The family were well aware that even the slightest irritation could work Gordon into a lather.
Mother’s one saving grace was Helen McCracken, who lived at “Haylands”, near Glentui. Both came from roughly the same area of Victoria, and they used to talk on the phone about quarter past nine most mornings. But mother would be terrified that she’d still be there at morning tea when Gordon came back to the house at morning tea time to make a call himself.
Perhaps not surprisingly, hot-headed Gordon and the regal Winifred became increasingly estranged as the years went by.
I don’t know what happened between them, but something went wrong in the early 1930s after they sold the farm at Broomfield and went on a trip to Honolulu. Once we shifted to the Pass, father and my elder sister Mary became a pretty close team, especially towards the war years. They excluded mother and my younger sister Kate, and me to a degree.

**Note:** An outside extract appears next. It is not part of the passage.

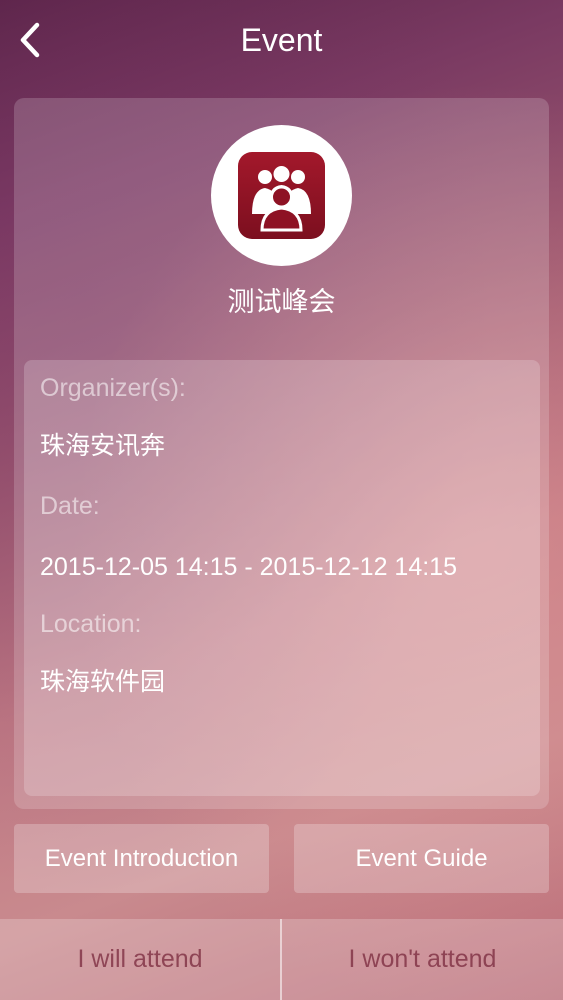 The width and height of the screenshot is (563, 1000). Describe the element at coordinates (282, 302) in the screenshot. I see `event-name: 测试峰会` at that location.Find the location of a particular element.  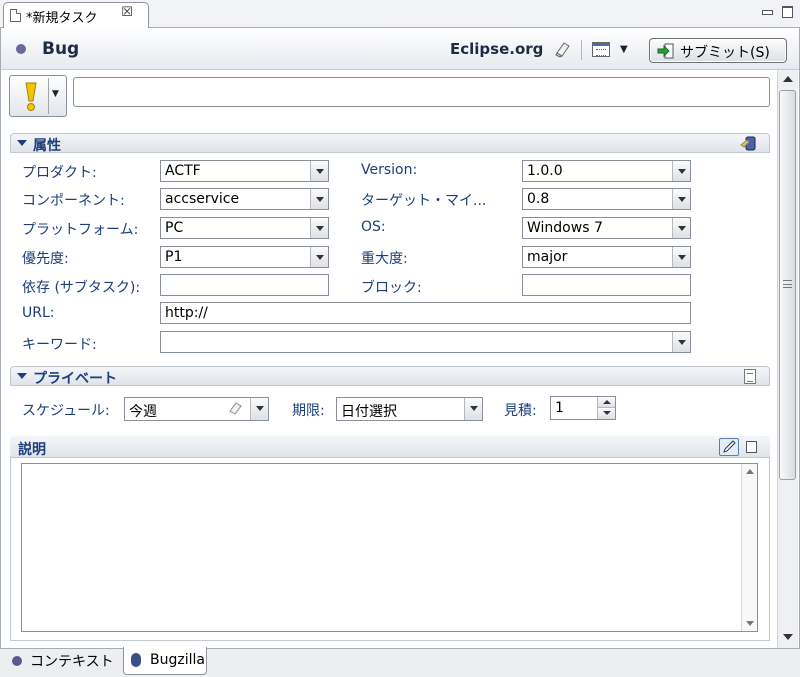

url-label: URL: is located at coordinates (38, 313).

Jack says part of the reason for Gordon’s frostiness his embarrassment about having children well into his mid-40s. Kate was born to a 47-year-old mother and a 43-year-old father, and it seems Gordon worried immensely about people might be saying behind his back.
Apparently there was an awful scene when he found out Winifred was pregnant. Father never really got on with Kate at all; he was so totally embarrassed by the whole thing he hardly ever spoke to her. But still, father and Mary were just their own little coterie; thick as thieves. It was embarrassing at times, because they just cut mother out of the conversation, reduced her to tears… In fact, father used to call her ‘Charming’ in a biting sort of a way. They had little conversation to my knowledge – didn’t really communicate, I don’t think.
However, Gordon’s most constant irritation was probably his horse Monty.
Both had short tempers, and the fights and arguments that used to go on between them were a sight to behold. They always had a contest while father was trying to open gates, for instance. Father was a great believer in being able to lean over the side of the horse to open the gate without having to get off. Every time he tried, Monty would play up. There was no way father could get Monty to sidle up to the gate, so the language would start and the horse would be kicked and cursed. It would be five minutes before father managed to get the gate open. He really drove me mad as well though. The rotten horse… you’d ride out the back and he’d go all day, and the moment he felt you were riding for home he’d start to jog. Father would curse him and they’d have another encounter. But really it suited my father down to the ground, this total contest of wills between the two of them.
Back in the house, daughters Kate and Mary spent most of the 1930s as boarders at Woodford House in Havelock North. But Mary arrived home shortly before the war and quickly took over the kitchen.
She was effectively running the house for mother. In fact, she’d superceded mother and excluded Kate. Dear Katie, she led an awful life at Okuku Pass; very repressed in a lot of ways. And then she’d been whisked off to school in Hawke’s Bay at a very early age because Amberley House had folded. In Mary’s eyes, Kate was totally incompentent and wasn’t allowed near the kitchen. We had a cook and a maid most of those years but Mary was still the boss.
* Winifred’s grandmother Elizabeth Austin gave much of her wealth away, establishing charitable institutions such as Melbourne’s Austin Hospital.